Macromolecular assemblies and their dynamics are studied by NMR, X-ray crystallography, AFM, single molecule fluorescence technologies, neutron and X-ray scattering, native mass spectrometry techniques and molecular simulation using a wide range of model systems. Further focus will be concentrated on serial crystallography to produce molecular movies of chemical reactions, structures of iron-sulfur cluster driven chemical reactions under anaerobic conditions, and membrane protein transport and signalling.
2. Self-organization of Living systems
From molecular assembly to functional architecture.

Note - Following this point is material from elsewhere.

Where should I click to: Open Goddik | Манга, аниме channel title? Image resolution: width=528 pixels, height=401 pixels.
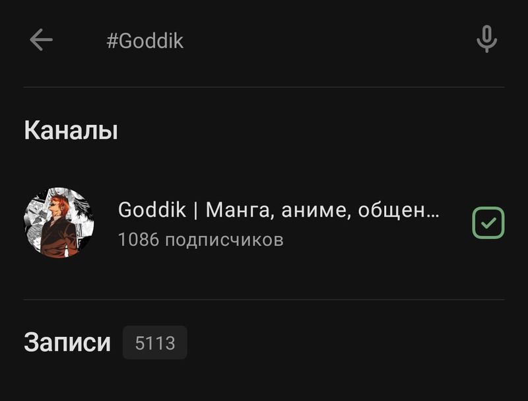click(x=279, y=209)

One central property of living systems is their capacity to self-organize. We study the dynamic properties of self-organization during morphogenesis and the response to environmental cues in different organisms such as yeast, microalgae, flies, human cells or plants. For example, we study the dynamic assembly of cytoskeleton components, multimeric transcription factors under various developmental and environmental contexts, and the morphogenesis of subcellular compartments such as the chloroplast membranes (lipids and associated protein complexes) and the mitochondria. Beyond the single cell, we address the development of complex biofilm, infected cells, tissues, organoids and organs in bacterial, fungal, animal, microalgae and plant models. Living organisms continuously perceive and adapt to changes in their environment such as light, temperature, mechanical or chemical or biotic stresses. Thus, we analyze how these cues influence self-organization both at the protein level (post-translational modifications, folding of intrinsically disordered proteins metal or nucleic acid interactions) and at the cellular level.